I am calling this a Chicken Enchiladas Bake, as I have taken 3 recipes and created one glorious monster. I revised the dishes, but you can find the original recipes below. But trust, you’ll never look back.
Chicken Enchiladas Bake
Mexican Taco Seasoning
1 tablespoon chili powder
1 tablespoon cumin
2 teaspoons salt
1 clove garlic, chopped
1/2 teaspoon pepper
1/8 teaspoon cayenne
*I also throw in parsley for fun
- In 4- to 5-quart slow cooker, toss chicken with half of the taco seasoning mix mentioned above (or you can use a pre-mixed taco seasoning packet) to coat evenly, and 2 cloves of garlic.
- Top chicken with 1 8 oz can of tomato sauce, 1 8 oz can of petite diced tomatoes, 1/2 of an onion, diced (You can also use salsa as the the original recipe calls for). Stir until well combined. Cover; cook on Low heat setting 4 to 4 1/2 hours or until chicken is tender.
- Remove chicken from slow cooker to bowl. Shred chicken with 2 forks. Return shredded chicken to slow cooker along with remaining taco seasoning mix. Cover; cook on Low heat setting 30 minutes longer. Will use for enchiladas momentarily.

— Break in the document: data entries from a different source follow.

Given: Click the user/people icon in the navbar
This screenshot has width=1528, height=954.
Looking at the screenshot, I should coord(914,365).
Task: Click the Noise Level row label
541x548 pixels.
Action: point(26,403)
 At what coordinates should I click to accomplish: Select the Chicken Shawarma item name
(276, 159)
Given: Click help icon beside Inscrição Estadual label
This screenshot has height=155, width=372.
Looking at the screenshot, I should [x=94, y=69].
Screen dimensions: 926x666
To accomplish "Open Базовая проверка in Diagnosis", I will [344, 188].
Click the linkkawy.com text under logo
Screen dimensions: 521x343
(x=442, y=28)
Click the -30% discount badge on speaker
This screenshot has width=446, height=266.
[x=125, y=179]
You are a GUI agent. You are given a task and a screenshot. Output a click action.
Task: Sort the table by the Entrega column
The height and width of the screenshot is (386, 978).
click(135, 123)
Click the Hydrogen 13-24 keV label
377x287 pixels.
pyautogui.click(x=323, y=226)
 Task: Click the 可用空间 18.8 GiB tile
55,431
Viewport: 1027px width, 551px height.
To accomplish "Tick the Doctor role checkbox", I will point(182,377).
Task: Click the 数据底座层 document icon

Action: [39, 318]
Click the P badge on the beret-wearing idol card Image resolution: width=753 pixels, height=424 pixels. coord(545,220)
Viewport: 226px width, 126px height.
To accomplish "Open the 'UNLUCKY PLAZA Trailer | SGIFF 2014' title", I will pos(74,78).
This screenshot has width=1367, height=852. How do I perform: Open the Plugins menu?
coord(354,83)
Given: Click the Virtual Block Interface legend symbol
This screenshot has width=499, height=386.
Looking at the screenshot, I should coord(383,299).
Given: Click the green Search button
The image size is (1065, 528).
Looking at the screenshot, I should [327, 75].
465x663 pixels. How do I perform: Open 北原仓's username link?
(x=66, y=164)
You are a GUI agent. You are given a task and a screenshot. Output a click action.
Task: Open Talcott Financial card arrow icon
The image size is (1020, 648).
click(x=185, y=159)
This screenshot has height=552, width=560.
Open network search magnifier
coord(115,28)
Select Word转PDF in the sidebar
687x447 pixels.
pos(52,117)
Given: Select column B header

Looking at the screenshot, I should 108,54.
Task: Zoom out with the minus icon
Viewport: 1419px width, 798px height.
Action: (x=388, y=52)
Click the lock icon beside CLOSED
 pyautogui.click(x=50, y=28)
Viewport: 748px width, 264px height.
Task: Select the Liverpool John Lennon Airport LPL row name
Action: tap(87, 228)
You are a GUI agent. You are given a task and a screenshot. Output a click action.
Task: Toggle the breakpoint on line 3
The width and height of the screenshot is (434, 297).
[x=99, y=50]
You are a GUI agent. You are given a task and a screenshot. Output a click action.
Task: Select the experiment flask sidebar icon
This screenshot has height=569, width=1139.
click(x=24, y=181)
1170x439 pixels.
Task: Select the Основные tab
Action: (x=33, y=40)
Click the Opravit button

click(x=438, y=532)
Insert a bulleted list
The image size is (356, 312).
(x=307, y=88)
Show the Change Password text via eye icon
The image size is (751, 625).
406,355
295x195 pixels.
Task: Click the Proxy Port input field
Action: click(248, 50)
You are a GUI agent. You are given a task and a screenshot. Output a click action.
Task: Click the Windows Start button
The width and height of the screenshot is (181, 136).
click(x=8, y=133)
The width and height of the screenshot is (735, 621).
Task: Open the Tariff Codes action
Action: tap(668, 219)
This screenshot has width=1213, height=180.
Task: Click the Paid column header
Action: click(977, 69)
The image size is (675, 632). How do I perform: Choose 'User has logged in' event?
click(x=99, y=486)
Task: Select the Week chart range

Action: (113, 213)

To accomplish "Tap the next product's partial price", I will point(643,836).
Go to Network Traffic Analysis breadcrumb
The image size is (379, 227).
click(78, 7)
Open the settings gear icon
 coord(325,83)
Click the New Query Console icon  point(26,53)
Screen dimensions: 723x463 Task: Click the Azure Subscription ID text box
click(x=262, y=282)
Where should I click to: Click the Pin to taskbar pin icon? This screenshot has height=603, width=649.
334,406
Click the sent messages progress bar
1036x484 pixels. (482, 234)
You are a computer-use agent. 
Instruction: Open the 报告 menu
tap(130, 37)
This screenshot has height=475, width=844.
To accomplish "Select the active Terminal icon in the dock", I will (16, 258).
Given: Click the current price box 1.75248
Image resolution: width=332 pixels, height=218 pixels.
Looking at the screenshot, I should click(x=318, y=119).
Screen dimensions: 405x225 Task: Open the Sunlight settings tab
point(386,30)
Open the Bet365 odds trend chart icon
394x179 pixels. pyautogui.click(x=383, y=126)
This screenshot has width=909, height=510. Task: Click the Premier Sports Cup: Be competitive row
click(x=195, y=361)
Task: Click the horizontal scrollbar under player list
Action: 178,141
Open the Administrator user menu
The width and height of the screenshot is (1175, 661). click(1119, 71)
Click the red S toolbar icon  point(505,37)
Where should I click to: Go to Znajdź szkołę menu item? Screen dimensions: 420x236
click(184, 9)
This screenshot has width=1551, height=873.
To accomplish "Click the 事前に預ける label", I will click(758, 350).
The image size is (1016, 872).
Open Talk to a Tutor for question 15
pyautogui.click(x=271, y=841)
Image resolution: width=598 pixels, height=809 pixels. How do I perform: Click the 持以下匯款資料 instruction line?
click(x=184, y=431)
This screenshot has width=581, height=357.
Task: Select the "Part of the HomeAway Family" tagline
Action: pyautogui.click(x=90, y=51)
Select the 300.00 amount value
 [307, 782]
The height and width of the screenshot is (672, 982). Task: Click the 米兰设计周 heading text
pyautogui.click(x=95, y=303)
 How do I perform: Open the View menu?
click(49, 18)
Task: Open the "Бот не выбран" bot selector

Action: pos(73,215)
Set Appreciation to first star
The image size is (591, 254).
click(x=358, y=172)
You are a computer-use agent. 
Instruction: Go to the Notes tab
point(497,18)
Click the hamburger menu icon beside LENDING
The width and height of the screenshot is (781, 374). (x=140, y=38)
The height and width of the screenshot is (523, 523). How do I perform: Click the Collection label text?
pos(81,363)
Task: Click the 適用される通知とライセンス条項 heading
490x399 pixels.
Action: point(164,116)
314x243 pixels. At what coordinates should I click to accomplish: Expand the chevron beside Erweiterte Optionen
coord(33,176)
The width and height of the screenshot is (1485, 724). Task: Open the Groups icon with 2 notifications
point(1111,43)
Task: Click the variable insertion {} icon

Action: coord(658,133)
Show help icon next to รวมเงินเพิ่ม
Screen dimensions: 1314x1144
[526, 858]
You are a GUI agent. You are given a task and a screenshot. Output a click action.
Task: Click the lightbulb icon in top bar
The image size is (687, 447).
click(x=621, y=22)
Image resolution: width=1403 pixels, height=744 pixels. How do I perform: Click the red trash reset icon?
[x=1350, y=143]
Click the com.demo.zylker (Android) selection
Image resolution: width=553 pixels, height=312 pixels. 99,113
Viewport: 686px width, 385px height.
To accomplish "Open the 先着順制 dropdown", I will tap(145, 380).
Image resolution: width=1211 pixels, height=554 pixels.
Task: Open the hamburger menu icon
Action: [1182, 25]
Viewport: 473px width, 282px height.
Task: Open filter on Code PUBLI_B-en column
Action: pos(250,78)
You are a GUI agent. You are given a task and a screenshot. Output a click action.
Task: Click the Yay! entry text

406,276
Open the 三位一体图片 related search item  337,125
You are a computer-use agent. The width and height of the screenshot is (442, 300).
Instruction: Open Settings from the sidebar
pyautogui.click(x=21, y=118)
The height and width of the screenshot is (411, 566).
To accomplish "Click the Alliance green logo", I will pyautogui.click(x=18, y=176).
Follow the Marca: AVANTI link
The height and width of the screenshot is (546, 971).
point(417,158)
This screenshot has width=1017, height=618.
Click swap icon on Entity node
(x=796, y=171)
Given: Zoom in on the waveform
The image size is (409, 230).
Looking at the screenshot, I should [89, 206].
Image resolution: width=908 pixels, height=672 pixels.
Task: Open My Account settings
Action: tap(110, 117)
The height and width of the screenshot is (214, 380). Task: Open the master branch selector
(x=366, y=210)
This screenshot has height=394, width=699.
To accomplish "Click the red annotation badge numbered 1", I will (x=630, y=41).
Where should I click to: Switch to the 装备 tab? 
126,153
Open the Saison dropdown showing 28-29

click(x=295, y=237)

Enchilada Cauliflower & Cheese Tortilla shells
*Shells can be made ahead.
1 16 ounce bag frozen cauliflower, thawed, drained and diced/processed (about 3 cups)
3 cups mozzarella or Monterey jack cheese
Optional 1 tsp each of garlic, onion powder and parsley
Preheat oven to 450 degrees F.
- Mix cauliflower, eggs and cheese.
- On two greased cookie sheets, drop dough by scant 1/3 cup, to form 12- 6” rounds.
- Bake one pan at a time for 12-14 minutes or until edges have browned slightly and crust has slightly golden hue. Let cool on pan. Once shells have cooled, carefully loosen them from the pan and let set.
Makes 12 shells.
Can be made ahead and stored
1/2 cup onion, chopped (I omitted this because I put onion in my shredded chicken)
2 large cloves garlic, chopped and crushed
1Tbsp chili powder
4 Tbsp oil of your choice (I only used 3 Tbsp since I omitted the onions)
1 tsp oregano
2 tsp cumin
1 tsp salt
1/4 tsp pepper
1 cup pizza sauce (I used tomato sauce to cut on sugar and carbs and because it already has so much seasoning in it!)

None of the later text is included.